Ramrod action figures, sporting a lighter, hipper version of the trenchcoat and sunglasses that Ramrod used to wear, his black shoes replaced by hightop sneakers, are selling at an astonishing rate. RRInc., the company formed by CIA records to market the figures, has hit the Fortune 500 list in the first three weeks of its existence due to sales of the figures alone.

But they won't be stopping there. For sale at the concert, and by next week in toy stores nation wide, will be a whole collection of new Ramrod toys. A larger doll, using technology similar to that of the Teddy Ruxpin bears, will lip-synch and dance on their stands as they play Ramrod CD singles. The company has hired twenty animators away from Disney, and plans to air a Ramrod cartoon show beginning next month. And the hottest girls' fashion item this year? A small pink trenchcoat similar in style to the black one worn by Ramrod. It comes with prewritten promises (to stay off drugs, go to church, obey parents, and trust the government) that the girls can sign and mail to the Ramrod fan club to register as an official fan. The US Postal Service has hired hundreds of additional carriers to deal with the additional load...

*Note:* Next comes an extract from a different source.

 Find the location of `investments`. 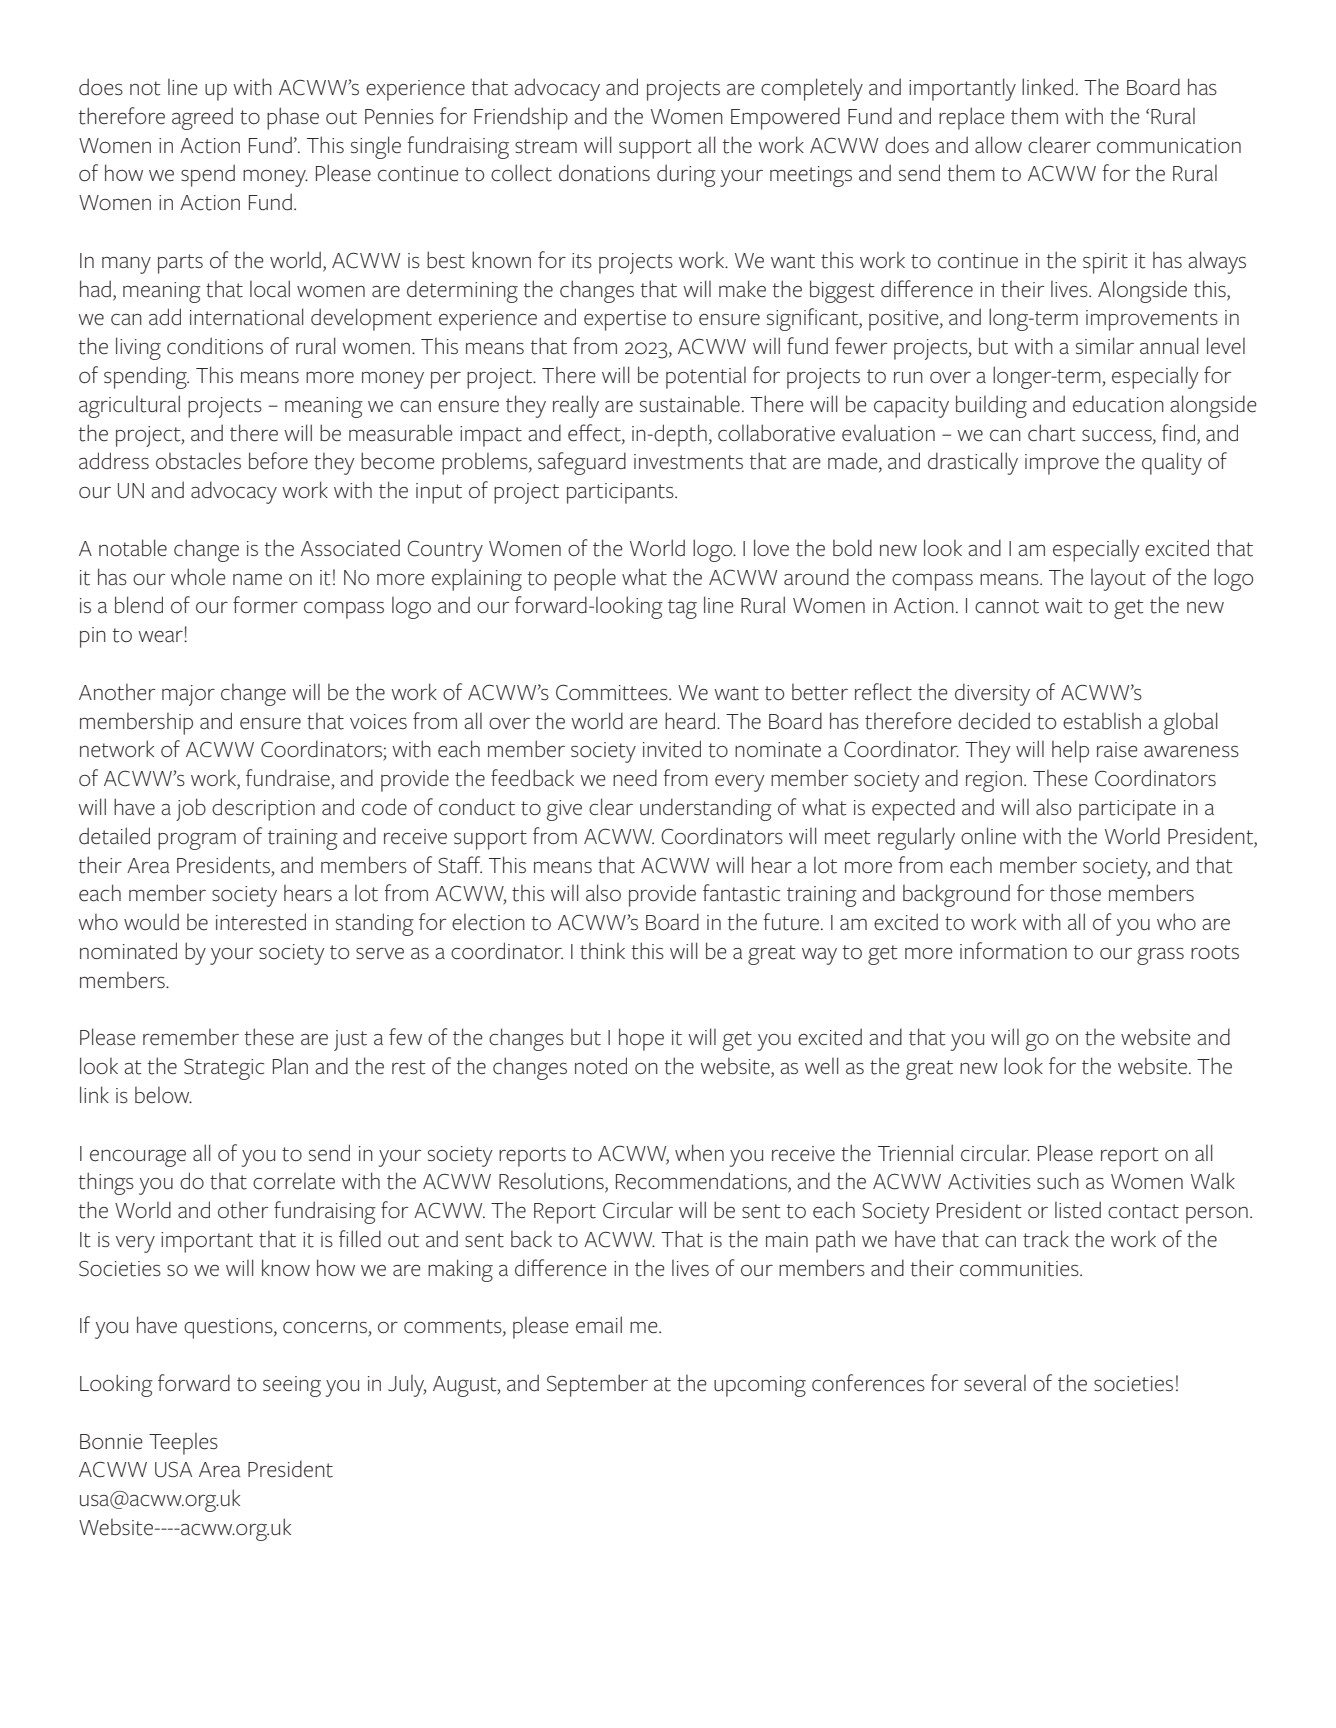

investments is located at coordinates (688, 462).
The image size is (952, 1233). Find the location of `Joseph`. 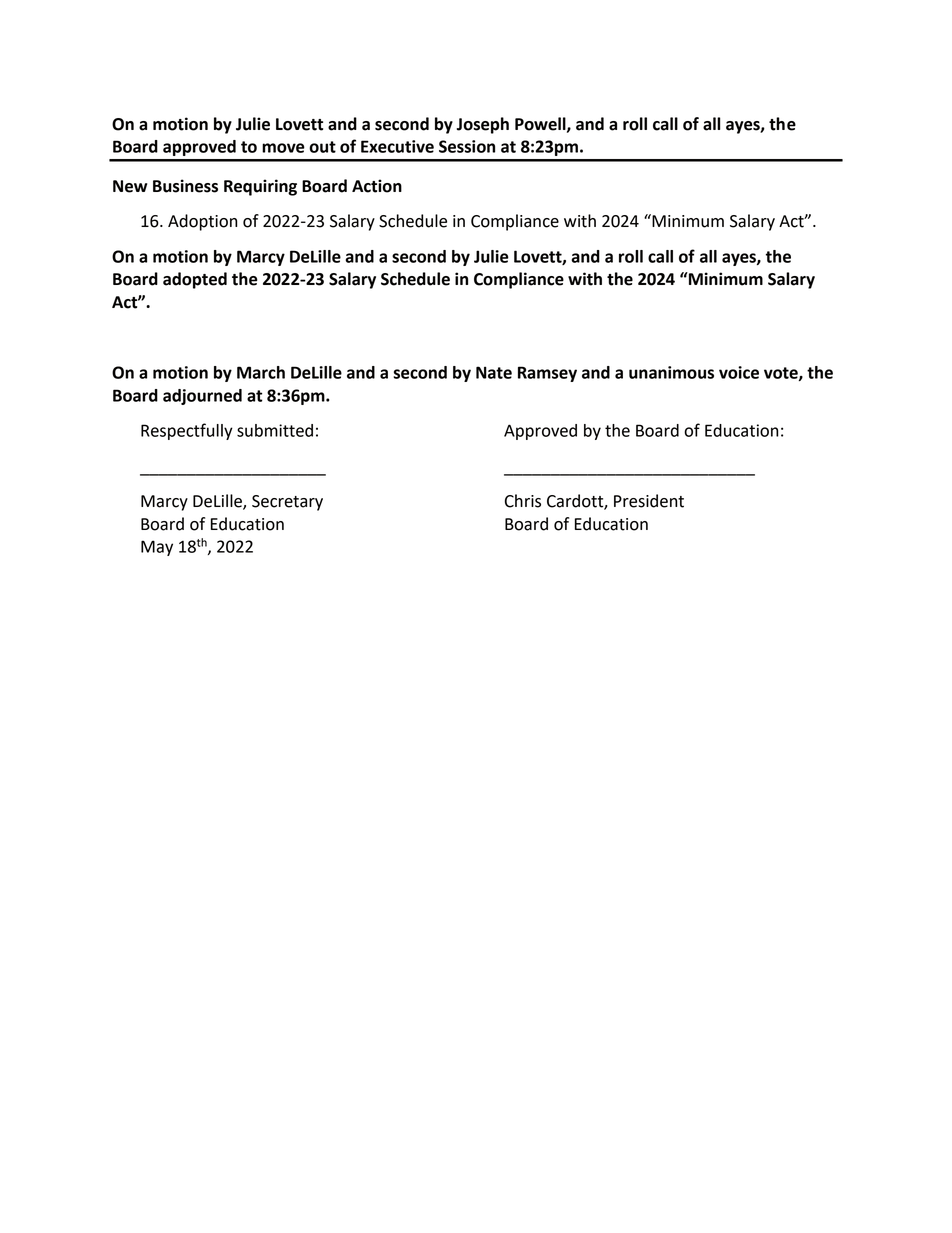

Joseph is located at coordinates (483, 125).
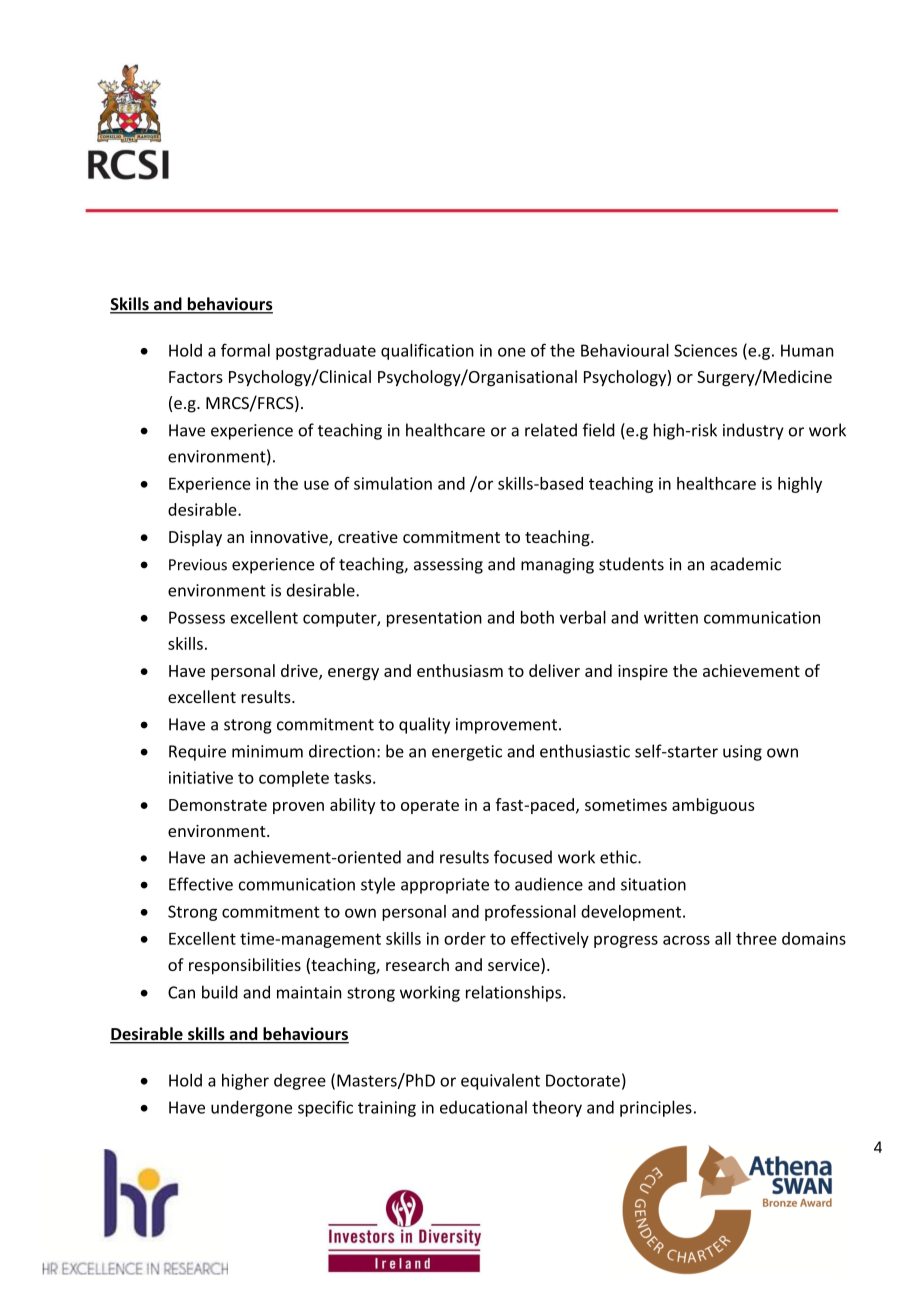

Episodes: 5 (September 1991)

Major Characters:

Ramrod returns from Jupiter and the entity known as Cyrebrax, apparently the sole survivor of a cosmic adventure that is yet to be told. Visiting Bill Paul (the character, not the Author) and retrieving several of his possessions -- including Gus -- he is captured by federal agents. With the aid of psionic agent-for-hire Ennui, he is brainwashed and seduced into filling the role left vacant after the New Kids on the Block were revealed to be agents of Satan -- that of insipid hip songster appealing to young girls between the ages of nine and fourteen.

The songs he performs, and the subliminal messages they contain, make him the biggest pop sensation in the history of the target audience, as well as instilling a government-approved moral code in the girls through the use of subtle brainwashing techniques and songs like "Trust the Government, Girl," "Girl, It's You," and "Girl Girl Girl Girl Girl." His albums sell so many copies that, statistically, every girl between the ages of nine and fourteen in the United States (and some as far away as the Moon) owns multiple copies of each album on vinyl, tape, and CD.

It takes an assassination attempt to shake him up, and a visitation from the dead to wake him up, before Ramrod begins to snap out of it. With the help of Gus, the Moose Illuminati, and Elvis himself, he stages a final concert to break free of Ennui's spell, escape the feds, and undo some of the damage he has done.

A mix of the serious and silly in a deadpan style, this series was intended as Ramrod's final appearance in a list that was, presumably, being eradicated from existance. The events and relationships described became the basis for several stories and plot devices used much later in Superguy Digest's history.